> **REQUIREMENT**:
Reproduce the data below, switching "computer-use agent" to "desktop assistant" wherever it occurs and leaving everything else unchanged.

Stored entries:

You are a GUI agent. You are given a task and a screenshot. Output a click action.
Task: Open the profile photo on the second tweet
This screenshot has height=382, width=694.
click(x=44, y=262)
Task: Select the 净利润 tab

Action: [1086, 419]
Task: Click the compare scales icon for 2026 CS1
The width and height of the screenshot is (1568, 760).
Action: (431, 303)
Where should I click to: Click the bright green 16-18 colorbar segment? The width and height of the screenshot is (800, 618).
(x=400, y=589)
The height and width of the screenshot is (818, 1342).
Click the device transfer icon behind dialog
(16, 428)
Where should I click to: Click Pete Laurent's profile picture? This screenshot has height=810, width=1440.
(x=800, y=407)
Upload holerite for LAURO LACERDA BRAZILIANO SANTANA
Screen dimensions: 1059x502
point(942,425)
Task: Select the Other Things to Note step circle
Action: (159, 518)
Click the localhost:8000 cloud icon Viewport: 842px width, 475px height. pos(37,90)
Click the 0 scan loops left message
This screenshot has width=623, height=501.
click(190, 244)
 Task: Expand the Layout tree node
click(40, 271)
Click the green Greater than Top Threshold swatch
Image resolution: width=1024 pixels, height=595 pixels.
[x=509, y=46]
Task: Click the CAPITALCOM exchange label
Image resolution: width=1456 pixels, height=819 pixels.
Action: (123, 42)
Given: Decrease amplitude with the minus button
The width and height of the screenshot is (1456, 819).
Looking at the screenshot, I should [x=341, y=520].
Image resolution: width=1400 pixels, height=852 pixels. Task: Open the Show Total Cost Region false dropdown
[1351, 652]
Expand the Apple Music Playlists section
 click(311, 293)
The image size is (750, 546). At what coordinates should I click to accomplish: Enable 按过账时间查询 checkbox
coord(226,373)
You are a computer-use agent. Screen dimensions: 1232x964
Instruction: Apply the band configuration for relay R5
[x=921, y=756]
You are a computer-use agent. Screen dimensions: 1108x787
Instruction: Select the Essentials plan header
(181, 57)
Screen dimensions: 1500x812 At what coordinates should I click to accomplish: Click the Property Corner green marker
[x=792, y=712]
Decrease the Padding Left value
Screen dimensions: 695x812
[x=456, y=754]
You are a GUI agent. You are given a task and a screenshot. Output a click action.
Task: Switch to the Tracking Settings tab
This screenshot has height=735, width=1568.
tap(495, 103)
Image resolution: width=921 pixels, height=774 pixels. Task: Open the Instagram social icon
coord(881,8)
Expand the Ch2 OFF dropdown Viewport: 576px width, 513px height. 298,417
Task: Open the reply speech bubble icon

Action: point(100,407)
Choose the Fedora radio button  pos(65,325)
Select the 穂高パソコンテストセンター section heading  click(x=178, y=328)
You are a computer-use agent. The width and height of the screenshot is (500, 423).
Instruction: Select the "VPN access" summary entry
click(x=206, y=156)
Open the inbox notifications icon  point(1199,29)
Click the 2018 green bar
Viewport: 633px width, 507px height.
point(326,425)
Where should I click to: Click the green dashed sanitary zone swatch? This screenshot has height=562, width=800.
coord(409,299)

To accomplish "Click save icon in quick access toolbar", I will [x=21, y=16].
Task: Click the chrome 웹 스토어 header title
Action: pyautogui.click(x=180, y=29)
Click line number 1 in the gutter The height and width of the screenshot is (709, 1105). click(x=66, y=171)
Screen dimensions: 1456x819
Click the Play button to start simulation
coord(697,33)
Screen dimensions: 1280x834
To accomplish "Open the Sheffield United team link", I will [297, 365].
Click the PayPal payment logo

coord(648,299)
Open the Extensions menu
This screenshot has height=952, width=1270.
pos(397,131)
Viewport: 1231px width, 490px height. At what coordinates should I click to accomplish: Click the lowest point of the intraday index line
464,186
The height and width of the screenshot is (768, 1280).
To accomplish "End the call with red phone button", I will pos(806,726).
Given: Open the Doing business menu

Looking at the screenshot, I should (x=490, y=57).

> **ANSWER FOR THIS EXERCISE**:
You are a GUI agent. You are given a task and a screenshot. Output a click action.
Task: Open the profile photo on the second tweet
This screenshot has height=382, width=694.
click(x=44, y=262)
Task: Select the 净利润 tab

Action: [1086, 419]
Task: Click the compare scales icon for 2026 CS1
The width and height of the screenshot is (1568, 760).
Action: (431, 303)
Where should I click to: Click the bright green 16-18 colorbar segment? The width and height of the screenshot is (800, 618).
(x=400, y=589)
The height and width of the screenshot is (818, 1342).
Click the device transfer icon behind dialog
(16, 428)
Where should I click to: Click Pete Laurent's profile picture? This screenshot has height=810, width=1440.
(x=800, y=407)
Upload holerite for LAURO LACERDA BRAZILIANO SANTANA
Screen dimensions: 1059x502
point(942,425)
Task: Select the Other Things to Note step circle
Action: (159, 518)
Click the localhost:8000 cloud icon Viewport: 842px width, 475px height. pos(37,90)
Click the 0 scan loops left message
This screenshot has width=623, height=501.
click(190, 244)
 Task: Expand the Layout tree node
click(40, 271)
Click the green Greater than Top Threshold swatch
Image resolution: width=1024 pixels, height=595 pixels.
[x=509, y=46]
Task: Click the CAPITALCOM exchange label
Image resolution: width=1456 pixels, height=819 pixels.
Action: (123, 42)
Given: Decrease amplitude with the minus button
The width and height of the screenshot is (1456, 819).
Looking at the screenshot, I should [x=341, y=520].
Image resolution: width=1400 pixels, height=852 pixels. Task: Open the Show Total Cost Region false dropdown
[1351, 652]
Expand the Apple Music Playlists section
 click(311, 293)
The image size is (750, 546). At what coordinates should I click to accomplish: Enable 按过账时间查询 checkbox
coord(226,373)
You are a desktop assistant. Screen dimensions: 1232x964
Instruction: Apply the band configuration for relay R5
[x=921, y=756]
You are a desktop assistant. Screen dimensions: 1108x787
Instruction: Select the Essentials plan header
(181, 57)
Screen dimensions: 1500x812 At what coordinates should I click to accomplish: Click the Property Corner green marker
[x=792, y=712]
Decrease the Padding Left value
Screen dimensions: 695x812
[x=456, y=754]
You are a GUI agent. You are given a task and a screenshot. Output a click action.
Task: Switch to the Tracking Settings tab
This screenshot has height=735, width=1568.
tap(495, 103)
Image resolution: width=921 pixels, height=774 pixels. Task: Open the Instagram social icon
coord(881,8)
Expand the Ch2 OFF dropdown Viewport: 576px width, 513px height. 298,417
Task: Open the reply speech bubble icon

Action: point(100,407)
Choose the Fedora radio button  pos(65,325)
Select the 穂高パソコンテストセンター section heading  click(x=178, y=328)
You are a desktop assistant. The width and height of the screenshot is (500, 423).
Instruction: Select the "VPN access" summary entry
click(x=206, y=156)
Open the inbox notifications icon  point(1199,29)
Click the 2018 green bar
Viewport: 633px width, 507px height.
point(326,425)
Where should I click to: Click the green dashed sanitary zone swatch? This screenshot has height=562, width=800.
coord(409,299)

To accomplish "Click save icon in quick access toolbar", I will [x=21, y=16].
Task: Click the chrome 웹 스토어 header title
Action: pyautogui.click(x=180, y=29)
Click line number 1 in the gutter The height and width of the screenshot is (709, 1105). click(x=66, y=171)
Screen dimensions: 1456x819
Click the Play button to start simulation
coord(697,33)
Screen dimensions: 1280x834
To accomplish "Open the Sheffield United team link", I will [297, 365].
Click the PayPal payment logo

coord(648,299)
Open the Extensions menu
This screenshot has height=952, width=1270.
pos(397,131)
Viewport: 1231px width, 490px height. At what coordinates should I click to accomplish: Click the lowest point of the intraday index line
464,186
The height and width of the screenshot is (768, 1280).
To accomplish "End the call with red phone button", I will pos(806,726).
Given: Open the Doing business menu

Looking at the screenshot, I should (x=490, y=57).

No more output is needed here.